Saturday, January 8, 2011

Get Up and Go Out? Sounds like a lot of work...

Since Grandma and Tractor are visiting for a while I thought it would be a good idea to get a babysitter tonight so Alex and I could go out with them as adults.  We are very classy.

It just seems mean to subject my parents to only meals that involve me shouting at someone to stop something, be quiet or that include my complete absence from the table for 75% of the meal as I retrieve 50 things I somehow forgot to put on the table.  Seriously, don't I serve them dinner every night?  When will I figure out what needs to be on the table before we sit down?
Anyway, so  I magically found a new babysitter that is willing to give it a go with my children for a whooping $12 an hour while she flips through my tv channels and eats food.  If I liked kids more I would totally get a job babysitting and make some serious money.  Why does it cost so much for someone to sit here?  I like her though and she probably won't steal my kids to sell them since she's making such ridiculous money for doing so little.  I guess that's a good thing.

I should actually be showering and preparing for the babysitter's arrival right now, but instead I am sitting here writing and feeling lazy.  I'm curled up on my comfy bed just relaxing.  Wait...where are my kids?  This is great.

I don't understand this phenomenon.  Every time I have the opportunity to go out for something during the evening, I look forward to it from the moment it is planned....until it is actually time to go out.  Then I somehow forget that I've been dying to leave the walls of my home and the presence of these little people I slave over for adult conversation and night time activities and I don't really feel motivated to go.

I blame sleep exhaustion. Probably because I blame everything that goes wrong on being tired.  My poor behavior, as well as my children's, can always be traced back to lack of sleep in my opinion.  I wonder when this will stop?  Do you ever get to sleep after you have kids?  Should I be drinking more red bull?

So what's wrong with me?  I should be relishing in the opportunity to shower and actually put clothes on that are not playground appropriate or covered in spit-up.  I should be picking out ridiculous things like which eyeshadow color I'm going wear, because these are the decisions I never get to make.  I should be excited.

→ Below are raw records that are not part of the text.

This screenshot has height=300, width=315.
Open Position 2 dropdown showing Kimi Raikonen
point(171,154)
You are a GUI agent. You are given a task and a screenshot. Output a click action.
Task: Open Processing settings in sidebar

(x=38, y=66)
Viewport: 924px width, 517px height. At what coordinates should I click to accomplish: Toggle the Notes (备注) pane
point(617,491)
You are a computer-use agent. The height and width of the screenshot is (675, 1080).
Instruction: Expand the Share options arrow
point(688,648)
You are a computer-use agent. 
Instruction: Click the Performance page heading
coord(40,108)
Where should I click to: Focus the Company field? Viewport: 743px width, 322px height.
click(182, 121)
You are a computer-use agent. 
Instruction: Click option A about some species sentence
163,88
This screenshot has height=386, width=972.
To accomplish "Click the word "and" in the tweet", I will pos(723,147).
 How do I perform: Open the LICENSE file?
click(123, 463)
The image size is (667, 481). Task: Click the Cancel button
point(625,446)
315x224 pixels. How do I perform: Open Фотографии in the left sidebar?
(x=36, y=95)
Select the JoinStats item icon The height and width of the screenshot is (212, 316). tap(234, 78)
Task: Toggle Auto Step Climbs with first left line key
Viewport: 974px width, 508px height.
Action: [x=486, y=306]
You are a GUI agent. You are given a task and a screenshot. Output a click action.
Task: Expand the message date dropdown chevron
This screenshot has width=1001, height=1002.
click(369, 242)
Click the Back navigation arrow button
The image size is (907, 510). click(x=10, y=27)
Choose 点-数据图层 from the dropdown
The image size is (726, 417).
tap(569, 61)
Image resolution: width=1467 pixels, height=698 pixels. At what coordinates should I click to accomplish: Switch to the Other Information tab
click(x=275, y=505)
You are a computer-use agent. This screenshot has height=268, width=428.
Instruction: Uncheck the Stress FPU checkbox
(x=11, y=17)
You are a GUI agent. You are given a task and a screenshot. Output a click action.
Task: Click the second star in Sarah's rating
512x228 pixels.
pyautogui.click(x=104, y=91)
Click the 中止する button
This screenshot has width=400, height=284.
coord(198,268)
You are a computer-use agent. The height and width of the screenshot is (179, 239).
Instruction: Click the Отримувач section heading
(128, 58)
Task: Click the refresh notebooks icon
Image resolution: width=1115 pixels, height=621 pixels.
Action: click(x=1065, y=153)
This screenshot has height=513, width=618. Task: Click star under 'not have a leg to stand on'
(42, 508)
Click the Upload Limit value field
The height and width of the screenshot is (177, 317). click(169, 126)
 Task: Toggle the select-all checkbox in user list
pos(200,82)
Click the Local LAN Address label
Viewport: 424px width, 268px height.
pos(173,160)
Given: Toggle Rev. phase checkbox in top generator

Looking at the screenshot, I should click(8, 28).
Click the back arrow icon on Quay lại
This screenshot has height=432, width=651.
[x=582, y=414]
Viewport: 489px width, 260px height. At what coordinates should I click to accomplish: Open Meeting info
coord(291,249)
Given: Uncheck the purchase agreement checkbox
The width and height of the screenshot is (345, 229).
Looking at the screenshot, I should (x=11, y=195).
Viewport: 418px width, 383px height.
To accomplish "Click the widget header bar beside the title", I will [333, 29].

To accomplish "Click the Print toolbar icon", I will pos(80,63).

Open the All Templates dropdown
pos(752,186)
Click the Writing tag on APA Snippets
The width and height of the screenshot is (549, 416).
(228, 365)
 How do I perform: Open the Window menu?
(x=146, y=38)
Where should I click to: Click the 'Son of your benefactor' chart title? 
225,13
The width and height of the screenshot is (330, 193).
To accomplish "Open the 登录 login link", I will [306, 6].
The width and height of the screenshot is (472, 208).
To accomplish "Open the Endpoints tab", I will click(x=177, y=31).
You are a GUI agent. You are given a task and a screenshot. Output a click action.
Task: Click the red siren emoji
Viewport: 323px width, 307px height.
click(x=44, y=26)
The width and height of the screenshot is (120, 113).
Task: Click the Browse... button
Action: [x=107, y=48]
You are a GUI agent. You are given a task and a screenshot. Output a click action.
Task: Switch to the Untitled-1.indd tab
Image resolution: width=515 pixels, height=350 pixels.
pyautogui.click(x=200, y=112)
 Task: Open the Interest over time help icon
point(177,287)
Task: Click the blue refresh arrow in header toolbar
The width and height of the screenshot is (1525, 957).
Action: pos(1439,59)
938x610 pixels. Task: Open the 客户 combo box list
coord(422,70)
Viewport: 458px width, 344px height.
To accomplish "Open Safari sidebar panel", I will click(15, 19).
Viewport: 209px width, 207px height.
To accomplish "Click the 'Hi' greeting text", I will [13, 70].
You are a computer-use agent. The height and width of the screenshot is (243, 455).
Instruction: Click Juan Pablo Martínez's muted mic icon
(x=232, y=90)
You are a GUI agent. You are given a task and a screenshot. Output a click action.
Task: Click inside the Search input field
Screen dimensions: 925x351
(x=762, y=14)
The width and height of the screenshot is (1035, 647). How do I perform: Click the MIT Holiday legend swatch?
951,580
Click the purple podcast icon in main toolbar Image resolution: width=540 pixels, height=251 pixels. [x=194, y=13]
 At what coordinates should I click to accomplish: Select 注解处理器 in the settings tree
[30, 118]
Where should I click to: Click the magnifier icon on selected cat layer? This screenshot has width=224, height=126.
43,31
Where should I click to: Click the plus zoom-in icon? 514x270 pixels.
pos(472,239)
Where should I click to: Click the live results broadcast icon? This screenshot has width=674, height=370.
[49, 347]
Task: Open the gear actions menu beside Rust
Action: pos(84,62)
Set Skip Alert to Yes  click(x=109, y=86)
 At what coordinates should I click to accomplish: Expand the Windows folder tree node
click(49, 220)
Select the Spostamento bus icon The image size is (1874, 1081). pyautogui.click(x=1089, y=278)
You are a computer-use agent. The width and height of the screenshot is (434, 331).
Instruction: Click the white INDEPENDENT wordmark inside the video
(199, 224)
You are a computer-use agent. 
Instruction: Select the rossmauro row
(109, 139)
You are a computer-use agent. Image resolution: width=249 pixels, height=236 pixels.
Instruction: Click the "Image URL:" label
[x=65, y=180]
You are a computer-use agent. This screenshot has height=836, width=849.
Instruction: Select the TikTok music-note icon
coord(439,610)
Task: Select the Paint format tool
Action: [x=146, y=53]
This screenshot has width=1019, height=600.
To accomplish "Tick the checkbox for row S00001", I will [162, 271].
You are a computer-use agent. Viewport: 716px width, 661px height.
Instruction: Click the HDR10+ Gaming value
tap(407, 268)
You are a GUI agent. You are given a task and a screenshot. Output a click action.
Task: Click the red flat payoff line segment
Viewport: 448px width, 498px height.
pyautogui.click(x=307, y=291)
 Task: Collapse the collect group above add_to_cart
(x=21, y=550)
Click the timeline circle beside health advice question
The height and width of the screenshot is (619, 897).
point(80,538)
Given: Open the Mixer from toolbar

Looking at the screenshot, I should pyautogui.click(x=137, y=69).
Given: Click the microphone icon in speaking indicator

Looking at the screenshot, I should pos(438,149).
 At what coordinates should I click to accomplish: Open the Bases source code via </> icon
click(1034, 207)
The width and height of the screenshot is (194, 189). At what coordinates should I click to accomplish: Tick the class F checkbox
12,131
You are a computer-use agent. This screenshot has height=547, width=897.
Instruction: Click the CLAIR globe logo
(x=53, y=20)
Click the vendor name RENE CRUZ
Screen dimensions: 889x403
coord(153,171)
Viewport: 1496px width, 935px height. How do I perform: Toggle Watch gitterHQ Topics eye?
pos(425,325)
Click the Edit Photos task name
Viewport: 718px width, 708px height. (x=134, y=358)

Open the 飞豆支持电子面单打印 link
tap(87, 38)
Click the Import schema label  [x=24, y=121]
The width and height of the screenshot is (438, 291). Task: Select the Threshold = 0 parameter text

But really I want to throw on sweat pants, watch a movie and enjoy peace.  Maybe I need some zoloft?  Isn't that an anti-depression drug?  Am I depressed or just inclined to want to wear cotton and rest?  Maybe I'm just boring? 

I also compulsively worry about being tired the next day after a night out.  See, everything goes back to a sleep worry, this is a big problem for me.  I hate the thought of drinking one too many glasses of wine so that I have that slightly off feeling when I wake up in the middle of the night to deal with a lost pacifier or someone's need to pee.

I hate the next morning when all my children are excited to be awake at 6:30 and all I want to do is throw cereal on the floor and tell them to stick a straw in the juice container so I don't have to move.  I can't wait for my kids to learn to pour themselves a drink.  Maybe they'll even learn to pour one for me.

Ok, I'm moving.  I'm hell bent on having a good time and forgetting about sleep and my love of sweat pants after 7 pm.  I'm sure I'll have a good time once I'm out at a restaurant where someone else makes and serves the food for me. I bet I don't even have to yell at anyone to be quiet (other than perhaps my father) or get up from the table once to get anything.

1 comment:

Paula said...

I learned of your blog through "The Thoughtful Parent" and your post on "Freedom in Admitting Motherhood is Hard". Indeed, thank you for being a thoughtful, honest, real mom and having the courage to share that authenticity with the rest of us. Very refreshing.